Learn how to effectively use a public toilet in 7 easy steps

I feel like this post could be geared toward toddlers, but I’m really speaking about normal, human adults who apparently can’t function in public restrooms. At this point, some of you people need help, so let’s get started on some ground rules for bathroom-time.

  1. Give others space to relieve themselves in peace. If you’re walking into a public restroom that offers more than two stall options — let’s say, eight stalls — be sure to pick a stall that’s not next to feet. If a door is closed and you can see or sense feet, that means a human is in that stall and looking for some private time. And, you see, private time is not buddy-making time. If you need help making friends, I am happy to assist.
  2. If you decide to apply your makeup or re-apply your makeup in a work bathroom but notice that there’s only one other person in the bathroom (again: you can tell by feet), maybe don’t take forever and a day to adjust your eyes. Dear god, awkward.

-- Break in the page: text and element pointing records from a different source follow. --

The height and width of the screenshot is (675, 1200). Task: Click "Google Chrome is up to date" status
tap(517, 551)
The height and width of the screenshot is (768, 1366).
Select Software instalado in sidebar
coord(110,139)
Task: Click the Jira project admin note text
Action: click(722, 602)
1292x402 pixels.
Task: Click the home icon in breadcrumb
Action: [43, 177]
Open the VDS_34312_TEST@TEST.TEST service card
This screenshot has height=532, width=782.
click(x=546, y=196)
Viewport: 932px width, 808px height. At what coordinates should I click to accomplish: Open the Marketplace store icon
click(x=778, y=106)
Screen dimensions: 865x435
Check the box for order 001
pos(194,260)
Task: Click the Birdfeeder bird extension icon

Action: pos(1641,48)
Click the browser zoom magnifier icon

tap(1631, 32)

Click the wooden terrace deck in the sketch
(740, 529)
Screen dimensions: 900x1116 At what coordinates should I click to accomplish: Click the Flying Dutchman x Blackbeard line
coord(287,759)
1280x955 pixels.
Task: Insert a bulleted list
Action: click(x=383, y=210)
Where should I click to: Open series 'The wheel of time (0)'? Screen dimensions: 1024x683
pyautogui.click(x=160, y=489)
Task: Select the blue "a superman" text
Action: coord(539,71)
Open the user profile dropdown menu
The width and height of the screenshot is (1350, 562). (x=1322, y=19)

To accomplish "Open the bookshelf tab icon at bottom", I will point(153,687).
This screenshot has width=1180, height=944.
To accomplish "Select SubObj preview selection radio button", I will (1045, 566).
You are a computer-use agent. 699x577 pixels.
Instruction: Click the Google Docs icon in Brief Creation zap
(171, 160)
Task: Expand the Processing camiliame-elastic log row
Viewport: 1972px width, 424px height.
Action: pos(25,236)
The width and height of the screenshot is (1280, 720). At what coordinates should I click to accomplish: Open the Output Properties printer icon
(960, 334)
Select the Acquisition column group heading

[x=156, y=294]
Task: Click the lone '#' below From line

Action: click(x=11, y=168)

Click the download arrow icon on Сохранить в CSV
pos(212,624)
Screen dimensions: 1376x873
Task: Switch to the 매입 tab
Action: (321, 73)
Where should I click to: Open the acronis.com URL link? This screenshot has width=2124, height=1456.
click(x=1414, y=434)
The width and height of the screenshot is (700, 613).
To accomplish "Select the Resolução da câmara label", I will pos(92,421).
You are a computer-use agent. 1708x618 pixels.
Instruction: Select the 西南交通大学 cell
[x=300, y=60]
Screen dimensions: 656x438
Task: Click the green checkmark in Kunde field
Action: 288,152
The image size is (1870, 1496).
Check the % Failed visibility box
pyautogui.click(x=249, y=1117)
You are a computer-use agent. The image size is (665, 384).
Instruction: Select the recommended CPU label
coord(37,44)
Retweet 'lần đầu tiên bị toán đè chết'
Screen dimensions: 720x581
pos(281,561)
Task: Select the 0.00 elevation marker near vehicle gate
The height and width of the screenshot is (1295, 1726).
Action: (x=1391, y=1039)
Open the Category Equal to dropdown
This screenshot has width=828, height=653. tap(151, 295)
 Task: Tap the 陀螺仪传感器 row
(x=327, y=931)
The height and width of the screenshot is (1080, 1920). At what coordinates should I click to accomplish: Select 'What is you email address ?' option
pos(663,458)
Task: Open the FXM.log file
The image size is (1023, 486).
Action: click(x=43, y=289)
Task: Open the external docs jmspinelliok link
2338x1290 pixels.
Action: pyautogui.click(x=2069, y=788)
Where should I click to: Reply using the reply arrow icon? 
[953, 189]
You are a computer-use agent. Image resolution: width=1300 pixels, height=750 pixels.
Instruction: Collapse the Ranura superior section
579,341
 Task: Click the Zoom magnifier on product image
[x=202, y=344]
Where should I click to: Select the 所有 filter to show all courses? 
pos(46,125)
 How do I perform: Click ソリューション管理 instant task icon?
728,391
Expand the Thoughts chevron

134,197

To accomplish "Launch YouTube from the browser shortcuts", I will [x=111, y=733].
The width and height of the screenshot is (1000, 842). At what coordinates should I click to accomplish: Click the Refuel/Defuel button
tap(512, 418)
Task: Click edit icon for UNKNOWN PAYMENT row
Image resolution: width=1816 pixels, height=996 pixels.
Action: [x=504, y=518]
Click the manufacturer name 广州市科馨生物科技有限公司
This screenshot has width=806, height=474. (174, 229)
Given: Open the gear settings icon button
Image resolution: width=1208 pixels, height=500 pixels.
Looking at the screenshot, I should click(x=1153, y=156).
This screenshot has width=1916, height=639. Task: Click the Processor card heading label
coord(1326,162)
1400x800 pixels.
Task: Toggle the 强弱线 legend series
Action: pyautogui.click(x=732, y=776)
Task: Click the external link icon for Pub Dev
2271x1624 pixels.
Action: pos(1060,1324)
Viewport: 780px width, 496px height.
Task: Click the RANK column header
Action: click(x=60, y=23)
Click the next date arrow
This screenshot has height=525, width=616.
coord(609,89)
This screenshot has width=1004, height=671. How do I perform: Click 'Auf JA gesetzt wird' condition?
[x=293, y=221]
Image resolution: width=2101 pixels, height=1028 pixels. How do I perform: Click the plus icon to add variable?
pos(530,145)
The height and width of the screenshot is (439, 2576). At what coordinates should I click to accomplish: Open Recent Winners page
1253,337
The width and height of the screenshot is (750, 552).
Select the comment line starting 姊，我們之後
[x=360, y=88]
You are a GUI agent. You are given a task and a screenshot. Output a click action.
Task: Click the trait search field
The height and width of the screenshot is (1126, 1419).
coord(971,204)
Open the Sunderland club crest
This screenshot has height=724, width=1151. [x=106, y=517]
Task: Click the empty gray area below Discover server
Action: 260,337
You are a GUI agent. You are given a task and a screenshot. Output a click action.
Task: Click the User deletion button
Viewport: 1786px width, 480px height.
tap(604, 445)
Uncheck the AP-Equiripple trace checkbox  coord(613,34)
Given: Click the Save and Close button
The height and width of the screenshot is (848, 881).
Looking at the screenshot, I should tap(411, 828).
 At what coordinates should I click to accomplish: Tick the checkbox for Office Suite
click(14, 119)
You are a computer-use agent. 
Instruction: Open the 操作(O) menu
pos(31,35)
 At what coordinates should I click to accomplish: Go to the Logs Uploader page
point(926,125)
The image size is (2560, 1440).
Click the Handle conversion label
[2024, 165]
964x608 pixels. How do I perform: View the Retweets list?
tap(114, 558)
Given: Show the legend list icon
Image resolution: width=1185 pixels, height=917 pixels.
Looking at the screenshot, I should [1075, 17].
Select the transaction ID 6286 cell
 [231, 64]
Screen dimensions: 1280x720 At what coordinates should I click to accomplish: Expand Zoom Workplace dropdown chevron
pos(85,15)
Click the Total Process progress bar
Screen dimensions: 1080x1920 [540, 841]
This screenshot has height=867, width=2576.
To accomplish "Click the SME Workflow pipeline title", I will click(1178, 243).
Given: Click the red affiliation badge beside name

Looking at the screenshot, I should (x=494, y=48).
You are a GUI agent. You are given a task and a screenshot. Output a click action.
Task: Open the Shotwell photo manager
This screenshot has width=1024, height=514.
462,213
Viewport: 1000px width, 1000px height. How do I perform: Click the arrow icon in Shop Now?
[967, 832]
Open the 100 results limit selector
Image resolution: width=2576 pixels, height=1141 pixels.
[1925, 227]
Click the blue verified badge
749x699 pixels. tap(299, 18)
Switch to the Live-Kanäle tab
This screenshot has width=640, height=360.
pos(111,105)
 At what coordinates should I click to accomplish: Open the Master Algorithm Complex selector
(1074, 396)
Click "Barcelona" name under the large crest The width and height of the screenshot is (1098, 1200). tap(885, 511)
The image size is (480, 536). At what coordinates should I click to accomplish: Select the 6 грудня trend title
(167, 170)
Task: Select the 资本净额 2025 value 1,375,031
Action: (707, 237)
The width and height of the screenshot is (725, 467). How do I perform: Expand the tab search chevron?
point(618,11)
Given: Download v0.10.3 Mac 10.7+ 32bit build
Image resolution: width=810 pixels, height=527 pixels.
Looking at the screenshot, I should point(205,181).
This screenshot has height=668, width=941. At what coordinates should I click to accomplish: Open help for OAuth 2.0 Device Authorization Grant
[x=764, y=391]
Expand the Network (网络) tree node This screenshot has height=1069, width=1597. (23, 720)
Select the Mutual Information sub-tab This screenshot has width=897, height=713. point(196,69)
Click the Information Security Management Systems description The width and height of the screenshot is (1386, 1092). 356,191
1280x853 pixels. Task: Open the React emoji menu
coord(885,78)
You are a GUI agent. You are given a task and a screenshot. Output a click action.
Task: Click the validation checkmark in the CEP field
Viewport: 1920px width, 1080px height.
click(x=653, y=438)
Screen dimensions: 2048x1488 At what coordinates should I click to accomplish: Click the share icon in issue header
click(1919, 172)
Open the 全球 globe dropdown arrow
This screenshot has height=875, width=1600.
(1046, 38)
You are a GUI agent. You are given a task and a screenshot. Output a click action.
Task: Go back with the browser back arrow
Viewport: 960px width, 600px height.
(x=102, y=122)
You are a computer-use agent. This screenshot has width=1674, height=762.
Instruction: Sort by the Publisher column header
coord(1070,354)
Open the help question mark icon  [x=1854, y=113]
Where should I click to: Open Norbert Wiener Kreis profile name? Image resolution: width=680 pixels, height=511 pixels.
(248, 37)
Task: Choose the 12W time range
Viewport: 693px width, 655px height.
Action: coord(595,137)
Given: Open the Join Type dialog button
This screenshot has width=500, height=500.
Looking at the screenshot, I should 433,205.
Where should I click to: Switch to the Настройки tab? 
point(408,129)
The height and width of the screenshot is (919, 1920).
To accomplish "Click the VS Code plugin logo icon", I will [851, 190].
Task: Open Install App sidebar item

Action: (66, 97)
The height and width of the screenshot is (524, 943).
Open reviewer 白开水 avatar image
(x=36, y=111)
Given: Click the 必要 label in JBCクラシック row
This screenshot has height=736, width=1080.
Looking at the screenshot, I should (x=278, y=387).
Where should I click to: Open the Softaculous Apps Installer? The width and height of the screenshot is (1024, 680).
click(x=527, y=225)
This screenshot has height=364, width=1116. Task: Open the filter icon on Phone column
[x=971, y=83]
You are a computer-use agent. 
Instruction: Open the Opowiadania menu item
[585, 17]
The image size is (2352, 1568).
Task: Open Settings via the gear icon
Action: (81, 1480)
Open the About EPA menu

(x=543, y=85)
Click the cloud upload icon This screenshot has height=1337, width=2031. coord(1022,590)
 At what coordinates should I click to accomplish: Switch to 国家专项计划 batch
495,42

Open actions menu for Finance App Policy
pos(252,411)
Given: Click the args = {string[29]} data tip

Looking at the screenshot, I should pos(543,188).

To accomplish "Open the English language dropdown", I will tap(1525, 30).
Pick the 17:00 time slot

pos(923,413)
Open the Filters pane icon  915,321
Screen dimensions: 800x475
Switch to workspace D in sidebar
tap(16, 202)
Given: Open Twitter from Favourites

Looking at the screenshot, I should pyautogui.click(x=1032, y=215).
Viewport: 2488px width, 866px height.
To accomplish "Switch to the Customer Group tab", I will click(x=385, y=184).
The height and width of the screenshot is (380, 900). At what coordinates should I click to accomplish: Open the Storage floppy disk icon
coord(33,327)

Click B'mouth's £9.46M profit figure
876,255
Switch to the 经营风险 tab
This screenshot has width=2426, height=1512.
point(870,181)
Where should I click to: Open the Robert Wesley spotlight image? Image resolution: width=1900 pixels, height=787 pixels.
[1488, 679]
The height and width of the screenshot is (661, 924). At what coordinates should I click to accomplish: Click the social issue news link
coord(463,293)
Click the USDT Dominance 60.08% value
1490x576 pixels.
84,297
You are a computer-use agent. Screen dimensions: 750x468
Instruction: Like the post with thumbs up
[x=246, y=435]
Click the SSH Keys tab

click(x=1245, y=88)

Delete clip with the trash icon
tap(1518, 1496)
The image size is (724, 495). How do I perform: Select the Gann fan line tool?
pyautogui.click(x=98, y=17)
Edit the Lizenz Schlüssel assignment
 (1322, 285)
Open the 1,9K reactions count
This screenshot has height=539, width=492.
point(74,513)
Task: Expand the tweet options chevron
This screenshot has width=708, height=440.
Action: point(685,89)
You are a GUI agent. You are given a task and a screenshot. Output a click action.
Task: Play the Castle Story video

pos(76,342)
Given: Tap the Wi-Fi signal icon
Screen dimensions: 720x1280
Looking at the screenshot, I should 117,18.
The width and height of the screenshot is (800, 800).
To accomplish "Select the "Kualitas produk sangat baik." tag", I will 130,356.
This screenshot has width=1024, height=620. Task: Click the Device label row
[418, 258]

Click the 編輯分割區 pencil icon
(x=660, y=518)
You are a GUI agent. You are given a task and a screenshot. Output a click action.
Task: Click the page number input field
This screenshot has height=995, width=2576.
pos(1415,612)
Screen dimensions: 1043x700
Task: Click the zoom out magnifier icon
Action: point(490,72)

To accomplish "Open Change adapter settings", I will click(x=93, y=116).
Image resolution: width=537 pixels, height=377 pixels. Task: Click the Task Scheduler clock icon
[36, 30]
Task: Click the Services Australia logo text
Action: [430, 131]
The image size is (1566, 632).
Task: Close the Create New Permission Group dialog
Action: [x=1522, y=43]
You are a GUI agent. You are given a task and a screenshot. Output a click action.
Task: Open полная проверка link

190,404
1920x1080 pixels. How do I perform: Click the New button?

  3. If you refuse to use a seat cover or place toilet paper on the seat — and therefore squat — be sure to check the seat for anything you may have left behind before exiting the stall. Remember, other people at work or in the public will use that toilet too. Expecting someone else to clean up your mess is rude and gross.
  4. Do not make chit-chat at the sinks unless you’re already friendly with the people at the sinks. If I’m washing my hands, chances are I’m not washing my hands to make friends. So sorry.
  5. Do not chit-chat with your buddies for eons at the sinks when people are using the facilities. It’s also awkward and no one wants to hear your gossip and/or voice.
  6. Please know that your stall of choice is not soundproof. When you make weird noises and sigh to yourself, other bathroom patrons can hear you loud and clear. And no one wants to listen to someone sighing away in a stall. It’s weird.
  7. You’re an awful person if you walk out without washing your hands or using hand sanitizer, or both. There’s no nicer way to phrase that sentiment. I am always sick. If you cough in my direction, give me a few days and I’ll be hacking away at my desk. If you sneeze toward me without covering your face, please know that I have already tweeted three times about how much I hate you. If you don’t wash your hands after handling public stalls and all the germs that come along with them, though, you’re just absurdly terrible.